» Task instructions: Please print the data that follows, keeping every line exact.

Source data
• • • •

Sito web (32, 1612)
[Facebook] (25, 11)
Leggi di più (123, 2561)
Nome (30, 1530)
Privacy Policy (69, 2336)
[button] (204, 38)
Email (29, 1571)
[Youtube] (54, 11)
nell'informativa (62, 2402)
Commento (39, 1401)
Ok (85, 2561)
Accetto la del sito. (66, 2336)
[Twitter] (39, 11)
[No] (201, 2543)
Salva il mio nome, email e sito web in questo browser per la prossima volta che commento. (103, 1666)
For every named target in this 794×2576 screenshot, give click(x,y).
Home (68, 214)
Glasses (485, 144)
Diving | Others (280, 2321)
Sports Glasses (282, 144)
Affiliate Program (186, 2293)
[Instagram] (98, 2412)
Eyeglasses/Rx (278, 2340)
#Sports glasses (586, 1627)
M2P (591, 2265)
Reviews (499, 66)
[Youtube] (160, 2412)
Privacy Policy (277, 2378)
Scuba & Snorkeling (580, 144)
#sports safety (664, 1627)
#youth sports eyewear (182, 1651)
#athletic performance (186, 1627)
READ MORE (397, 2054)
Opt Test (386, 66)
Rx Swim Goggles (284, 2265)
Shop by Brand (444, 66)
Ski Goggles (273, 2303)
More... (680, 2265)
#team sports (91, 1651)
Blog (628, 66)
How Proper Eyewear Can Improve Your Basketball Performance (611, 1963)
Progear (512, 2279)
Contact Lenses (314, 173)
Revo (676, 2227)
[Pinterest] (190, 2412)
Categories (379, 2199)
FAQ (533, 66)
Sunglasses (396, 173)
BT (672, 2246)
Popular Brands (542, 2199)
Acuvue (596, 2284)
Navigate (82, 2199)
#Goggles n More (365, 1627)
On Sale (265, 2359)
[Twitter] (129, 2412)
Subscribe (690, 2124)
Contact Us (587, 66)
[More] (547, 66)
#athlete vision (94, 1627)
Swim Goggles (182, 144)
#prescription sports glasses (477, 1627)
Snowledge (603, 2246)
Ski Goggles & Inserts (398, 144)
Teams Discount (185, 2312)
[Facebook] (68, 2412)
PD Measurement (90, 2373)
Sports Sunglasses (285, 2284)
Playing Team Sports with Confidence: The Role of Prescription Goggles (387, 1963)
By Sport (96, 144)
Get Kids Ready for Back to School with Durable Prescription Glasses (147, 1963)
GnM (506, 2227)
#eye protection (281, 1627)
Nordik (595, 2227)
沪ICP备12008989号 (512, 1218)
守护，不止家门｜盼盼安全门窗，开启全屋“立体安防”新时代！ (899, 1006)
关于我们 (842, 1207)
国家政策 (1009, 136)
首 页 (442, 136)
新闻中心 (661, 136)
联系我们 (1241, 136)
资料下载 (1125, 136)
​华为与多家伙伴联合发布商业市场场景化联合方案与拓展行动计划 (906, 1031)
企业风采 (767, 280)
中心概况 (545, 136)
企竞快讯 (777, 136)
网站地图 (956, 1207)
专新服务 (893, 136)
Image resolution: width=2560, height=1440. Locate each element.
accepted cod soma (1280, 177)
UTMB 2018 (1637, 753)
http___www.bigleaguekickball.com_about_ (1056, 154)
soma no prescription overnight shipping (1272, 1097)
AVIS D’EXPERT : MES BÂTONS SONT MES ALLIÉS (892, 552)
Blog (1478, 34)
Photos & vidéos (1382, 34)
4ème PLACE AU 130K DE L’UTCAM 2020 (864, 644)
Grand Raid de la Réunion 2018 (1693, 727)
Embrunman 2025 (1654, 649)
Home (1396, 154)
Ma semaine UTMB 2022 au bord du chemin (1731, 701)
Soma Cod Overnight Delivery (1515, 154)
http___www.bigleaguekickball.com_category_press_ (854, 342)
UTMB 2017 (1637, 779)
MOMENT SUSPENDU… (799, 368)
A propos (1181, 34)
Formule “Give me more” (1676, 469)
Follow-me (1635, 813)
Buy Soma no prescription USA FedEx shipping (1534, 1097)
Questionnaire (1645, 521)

• • • •

» Exercise answer:
Sito web (32, 1612)
[Facebook] (25, 11)
Leggi di più (123, 2561)
Nome (30, 1530)
Privacy Policy (69, 2336)
[button] (204, 38)
Email (29, 1571)
[Youtube] (54, 11)
nell'informativa (62, 2402)
Commento (39, 1401)
Ok (85, 2561)
Accetto la del sito. (66, 2336)
[Twitter] (39, 11)
[No] (201, 2543)
Salva il mio nome, email e sito web in questo browser per la prossima volta che commento. (103, 1666)
For every named target in this 794×2576 screenshot, give click(x,y).
Home (68, 214)
Glasses (485, 144)
Diving | Others (280, 2321)
Sports Glasses (282, 144)
Affiliate Program (186, 2293)
[Instagram] (98, 2412)
Eyeglasses/Rx (278, 2340)
#Sports glasses (586, 1627)
M2P (591, 2265)
Reviews (499, 66)
[Youtube] (160, 2412)
Privacy Policy (277, 2378)
Scuba & Snorkeling (580, 144)
#sports safety (664, 1627)
#youth sports eyewear (182, 1651)
#athletic performance (186, 1627)
READ MORE (397, 2054)
Opt Test (386, 66)
Rx Swim Goggles (284, 2265)
Shop by Brand (444, 66)
Ski Goggles (273, 2303)
More... (680, 2265)
#team sports (91, 1651)
Blog (628, 66)
How Proper Eyewear Can Improve Your Basketball Performance (611, 1963)
Progear (512, 2279)
Contact Lenses (314, 173)
Revo (676, 2227)
[Pinterest] (190, 2412)
Categories (379, 2199)
FAQ (533, 66)
Sunglasses (396, 173)
BT (672, 2246)
Popular Brands (542, 2199)
Acuvue (596, 2284)
Navigate (82, 2199)
#Goggles n More (365, 1627)
On Sale (265, 2359)
[Twitter] (129, 2412)
Subscribe (690, 2124)
Contact Us (587, 66)
[More] (547, 66)
#athlete vision (94, 1627)
Swim Goggles (182, 144)
#prescription sports glasses (477, 1627)
Snowledge (603, 2246)
Ski Goggles & Inserts (398, 144)
Teams Discount (185, 2312)
[Facebook] (68, 2412)
PD Measurement (90, 2373)
Sports Sunglasses (285, 2284)
Playing Team Sports with Confidence: The Role of Prescription Goggles (387, 1963)
By Sport (96, 144)
Get Kids Ready for Back to School with Durable Prescription Glasses (147, 1963)
GnM (506, 2227)
#eye protection (281, 1627)
Nordik (595, 2227)
沪ICP备12008989号 (512, 1218)
守护，不止家门｜盼盼安全门窗，开启全屋“立体安防”新时代！ (899, 1006)
关于我们 (842, 1207)
国家政策 (1009, 136)
首 页 (442, 136)
新闻中心 (661, 136)
联系我们 (1241, 136)
资料下载 (1125, 136)
​华为与多家伙伴联合发布商业市场场景化联合方案与拓展行动计划 (906, 1031)
企业风采 (767, 280)
中心概况 (545, 136)
企竞快讯 (777, 136)
网站地图 (956, 1207)
专新服务 (893, 136)
Image resolution: width=2560, height=1440. Locate each element.
accepted cod soma (1280, 177)
UTMB 2018 (1637, 753)
http___www.bigleaguekickball.com_about_ (1056, 154)
soma no prescription overnight shipping (1272, 1097)
AVIS D’EXPERT : MES BÂTONS SONT MES ALLIÉS (892, 552)
Blog (1478, 34)
Photos & vidéos (1382, 34)
4ème PLACE AU 130K DE L’UTCAM 2020 (864, 644)
Grand Raid de la Réunion 2018 (1693, 727)
Embrunman 2025 (1654, 649)
Home (1396, 154)
Ma semaine UTMB 2022 au bord du chemin (1731, 701)
Soma Cod Overnight Delivery (1515, 154)
http___www.bigleaguekickball.com_category_press_ (854, 342)
UTMB 2017 (1637, 779)
MOMENT SUSPENDU… (799, 368)
A propos (1181, 34)
Formule “Give me more” (1676, 469)
Follow-me (1635, 813)
Buy Soma no prescription USA FedEx shipping (1534, 1097)
Questionnaire (1645, 521)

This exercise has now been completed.